Alarm bells are ringing at independent hospital group Spire Healthcare (SPI) following a decline in NHS referrals which has hit anticipated underlying sales and earnings growth.

Nearly a fifth of the company’s market value has been wiped off since its profit warning on 14 September.

The company runs 38 private hospitals and 13 clinics. Users of its facilities include those who are privately insured, self pay patients and NHS referred patients.

What's gone wrong?

There has been a clampdown on NHS doctors referring patients for treatment as elective care demand is greater than hospitals are able to treat.

Spire expects earnings before interest, tax, depreciation and amortisation (EBITDA) to be up to 0.7% lower than its previous guidance of 16.8%. Sales are expected to be flat in the second half of 2017.

Underlying sales were down 0.1% in the two months to 31 August 2017, marking a significant reduction from 3.8% underlying sales growth in the first half of 2017.

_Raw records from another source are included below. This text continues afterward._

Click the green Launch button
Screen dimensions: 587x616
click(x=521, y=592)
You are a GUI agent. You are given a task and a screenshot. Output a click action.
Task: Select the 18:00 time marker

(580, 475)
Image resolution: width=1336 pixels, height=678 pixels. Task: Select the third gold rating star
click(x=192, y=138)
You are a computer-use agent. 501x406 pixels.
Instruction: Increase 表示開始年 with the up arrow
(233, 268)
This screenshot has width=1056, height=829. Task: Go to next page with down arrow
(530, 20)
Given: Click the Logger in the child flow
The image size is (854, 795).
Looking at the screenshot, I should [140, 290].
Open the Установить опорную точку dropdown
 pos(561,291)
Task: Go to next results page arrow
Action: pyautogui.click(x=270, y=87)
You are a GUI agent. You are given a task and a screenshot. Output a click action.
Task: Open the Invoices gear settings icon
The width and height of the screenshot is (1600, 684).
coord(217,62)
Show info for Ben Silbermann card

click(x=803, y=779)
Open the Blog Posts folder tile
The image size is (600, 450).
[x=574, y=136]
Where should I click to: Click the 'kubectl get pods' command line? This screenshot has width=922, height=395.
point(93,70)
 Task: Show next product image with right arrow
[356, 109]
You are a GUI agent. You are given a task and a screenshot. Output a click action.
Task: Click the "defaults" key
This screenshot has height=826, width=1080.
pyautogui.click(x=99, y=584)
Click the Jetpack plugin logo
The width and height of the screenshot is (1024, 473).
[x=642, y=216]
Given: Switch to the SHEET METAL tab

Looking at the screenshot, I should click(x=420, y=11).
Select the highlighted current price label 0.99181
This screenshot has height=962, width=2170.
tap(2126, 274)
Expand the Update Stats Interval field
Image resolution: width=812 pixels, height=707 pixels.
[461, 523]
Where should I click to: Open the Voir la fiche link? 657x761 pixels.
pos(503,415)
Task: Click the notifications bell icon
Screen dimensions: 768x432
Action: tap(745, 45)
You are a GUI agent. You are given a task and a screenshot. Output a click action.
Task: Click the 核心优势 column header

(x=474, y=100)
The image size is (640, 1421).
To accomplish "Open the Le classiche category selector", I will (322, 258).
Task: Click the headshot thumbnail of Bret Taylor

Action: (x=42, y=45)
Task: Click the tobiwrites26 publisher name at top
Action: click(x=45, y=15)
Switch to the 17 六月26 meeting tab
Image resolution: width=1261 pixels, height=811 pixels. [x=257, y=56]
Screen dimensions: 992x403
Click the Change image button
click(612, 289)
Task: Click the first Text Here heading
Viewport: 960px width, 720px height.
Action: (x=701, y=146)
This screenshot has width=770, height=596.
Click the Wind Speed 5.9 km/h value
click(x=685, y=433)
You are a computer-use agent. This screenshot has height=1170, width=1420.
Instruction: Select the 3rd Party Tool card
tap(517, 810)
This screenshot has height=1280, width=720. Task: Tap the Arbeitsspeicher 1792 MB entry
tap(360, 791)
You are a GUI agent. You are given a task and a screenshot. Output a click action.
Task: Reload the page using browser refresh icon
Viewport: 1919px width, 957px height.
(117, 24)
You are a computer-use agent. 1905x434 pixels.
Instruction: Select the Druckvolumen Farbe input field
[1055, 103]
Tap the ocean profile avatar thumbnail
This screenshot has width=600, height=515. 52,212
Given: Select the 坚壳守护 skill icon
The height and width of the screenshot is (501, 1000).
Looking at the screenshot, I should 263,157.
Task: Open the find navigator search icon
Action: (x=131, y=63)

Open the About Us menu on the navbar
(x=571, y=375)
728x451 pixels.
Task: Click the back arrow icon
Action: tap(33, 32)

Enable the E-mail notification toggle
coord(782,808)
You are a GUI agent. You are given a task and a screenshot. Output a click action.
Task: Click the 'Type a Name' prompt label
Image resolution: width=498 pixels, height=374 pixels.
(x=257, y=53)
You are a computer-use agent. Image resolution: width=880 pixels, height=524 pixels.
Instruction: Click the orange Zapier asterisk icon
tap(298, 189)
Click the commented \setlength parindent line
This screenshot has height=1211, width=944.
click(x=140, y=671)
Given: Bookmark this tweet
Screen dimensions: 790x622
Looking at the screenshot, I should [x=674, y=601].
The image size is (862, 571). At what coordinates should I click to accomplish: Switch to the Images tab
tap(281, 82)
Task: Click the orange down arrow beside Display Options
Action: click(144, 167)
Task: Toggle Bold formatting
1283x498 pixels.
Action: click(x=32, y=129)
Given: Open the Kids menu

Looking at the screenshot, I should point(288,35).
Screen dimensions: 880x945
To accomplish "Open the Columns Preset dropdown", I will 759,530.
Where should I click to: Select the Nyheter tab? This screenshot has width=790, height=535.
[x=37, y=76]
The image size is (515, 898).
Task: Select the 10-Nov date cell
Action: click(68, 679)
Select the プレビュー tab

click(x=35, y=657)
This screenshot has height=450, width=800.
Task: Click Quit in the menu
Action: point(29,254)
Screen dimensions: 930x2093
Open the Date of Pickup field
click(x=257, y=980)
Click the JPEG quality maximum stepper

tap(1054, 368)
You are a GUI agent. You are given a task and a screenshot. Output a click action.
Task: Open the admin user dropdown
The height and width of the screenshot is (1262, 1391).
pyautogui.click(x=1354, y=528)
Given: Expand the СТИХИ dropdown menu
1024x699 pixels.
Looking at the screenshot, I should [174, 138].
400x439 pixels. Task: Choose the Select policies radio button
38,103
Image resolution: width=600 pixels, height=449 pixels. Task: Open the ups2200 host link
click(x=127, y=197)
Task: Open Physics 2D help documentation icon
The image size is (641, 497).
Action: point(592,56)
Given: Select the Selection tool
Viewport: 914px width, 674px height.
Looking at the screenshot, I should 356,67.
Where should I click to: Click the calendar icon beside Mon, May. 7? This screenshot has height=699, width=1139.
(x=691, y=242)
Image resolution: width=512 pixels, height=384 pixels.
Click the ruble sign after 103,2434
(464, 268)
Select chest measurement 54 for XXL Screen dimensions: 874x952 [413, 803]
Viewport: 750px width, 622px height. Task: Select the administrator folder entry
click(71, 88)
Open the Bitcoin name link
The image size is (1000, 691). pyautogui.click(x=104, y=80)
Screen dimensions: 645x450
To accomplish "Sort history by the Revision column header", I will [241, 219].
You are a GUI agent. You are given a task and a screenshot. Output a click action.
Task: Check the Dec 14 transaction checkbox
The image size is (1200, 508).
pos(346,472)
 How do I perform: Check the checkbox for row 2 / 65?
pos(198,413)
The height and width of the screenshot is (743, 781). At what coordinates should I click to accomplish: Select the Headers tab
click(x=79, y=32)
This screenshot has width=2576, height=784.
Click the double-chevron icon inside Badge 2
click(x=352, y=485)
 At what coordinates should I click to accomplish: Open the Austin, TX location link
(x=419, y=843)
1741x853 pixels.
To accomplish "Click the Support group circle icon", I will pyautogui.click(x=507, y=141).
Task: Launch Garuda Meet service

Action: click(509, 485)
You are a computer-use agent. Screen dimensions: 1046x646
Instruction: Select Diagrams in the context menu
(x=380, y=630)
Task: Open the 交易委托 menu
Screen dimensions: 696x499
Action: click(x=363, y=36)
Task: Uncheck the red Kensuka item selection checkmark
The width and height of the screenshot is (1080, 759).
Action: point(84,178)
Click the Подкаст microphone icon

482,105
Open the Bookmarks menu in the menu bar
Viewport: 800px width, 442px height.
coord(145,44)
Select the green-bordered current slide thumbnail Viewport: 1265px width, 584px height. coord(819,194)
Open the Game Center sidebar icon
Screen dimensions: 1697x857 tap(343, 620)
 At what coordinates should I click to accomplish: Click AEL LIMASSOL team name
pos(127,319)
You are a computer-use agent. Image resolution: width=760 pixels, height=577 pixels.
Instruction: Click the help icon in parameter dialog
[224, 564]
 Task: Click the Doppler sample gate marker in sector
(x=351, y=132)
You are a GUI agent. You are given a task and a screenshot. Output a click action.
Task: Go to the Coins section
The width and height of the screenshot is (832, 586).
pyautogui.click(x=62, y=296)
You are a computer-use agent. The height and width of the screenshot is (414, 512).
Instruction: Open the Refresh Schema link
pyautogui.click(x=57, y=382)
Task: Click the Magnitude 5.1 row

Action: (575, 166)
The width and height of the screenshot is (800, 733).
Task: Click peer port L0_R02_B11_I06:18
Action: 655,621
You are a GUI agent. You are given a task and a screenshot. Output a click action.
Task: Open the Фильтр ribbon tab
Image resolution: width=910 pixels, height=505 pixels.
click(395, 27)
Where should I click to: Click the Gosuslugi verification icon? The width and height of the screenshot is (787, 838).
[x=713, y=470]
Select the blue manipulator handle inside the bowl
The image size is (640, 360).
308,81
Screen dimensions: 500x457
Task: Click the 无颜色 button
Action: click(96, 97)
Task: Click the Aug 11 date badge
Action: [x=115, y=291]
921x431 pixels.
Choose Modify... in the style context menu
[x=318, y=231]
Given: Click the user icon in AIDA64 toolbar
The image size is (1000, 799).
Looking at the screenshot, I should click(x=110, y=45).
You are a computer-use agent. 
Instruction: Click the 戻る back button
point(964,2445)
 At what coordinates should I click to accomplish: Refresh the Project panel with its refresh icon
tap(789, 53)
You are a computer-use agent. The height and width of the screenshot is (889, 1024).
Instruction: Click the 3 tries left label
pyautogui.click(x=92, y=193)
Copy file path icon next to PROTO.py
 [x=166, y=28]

NHS revenues declined 5.1% over the same period, down from 5.9% growth in the six months to 30 June as the health service introduced measures to reduce elective referrals.

What the analysts think

Berenberg’s Charles Weston has downgraded his recommendation from ‘buy’ to ‘hold’ and reduced the target price to 300p on the lowered guidance and increased uncertainty into 2018. Spire presently trades at 250.8p.

He says the new earnings guidance implies EBITDA will contract by 5% and overall earnings will fall by 7%.

Liberum’s Graham Doyle says you shouldn’t buy the shares on price weakness. He flags the risk that NHS referrals could get worse while private medical insurance ‘appears to be facing greater challenges’.

Spire says the amount of work it conducted funded by private medical insurance fell 0.6% to £219.3m in the six months to 30 June.

Doyle at Liberum warns that fewer people are taking out health insurance, intensifying the funding pressure on hospital operators like Spire. ‘For Spire this is a big problem given private medical insurance is 50% of group revenue,’ he adds.

Numis analyst Sally Taylor has cut sales forecasts by 2% for 2017 to 2019 and slashed anticipated EBITDA by 5% to 7%.

Taylor says the uncertainty looms over whether changes in the NHS referral process will affect the amount of patients referred to the independent sector and if there will be a shift to higher tariff procedures.

‘In the medium term, this is likely to benefit Spire’s self-pay opportunity, in our view,’ comments the analyst.

While a 14% increase in self-pay sales were among the bright spots in Spire’s results, the division only represents one fifth of overall revenue.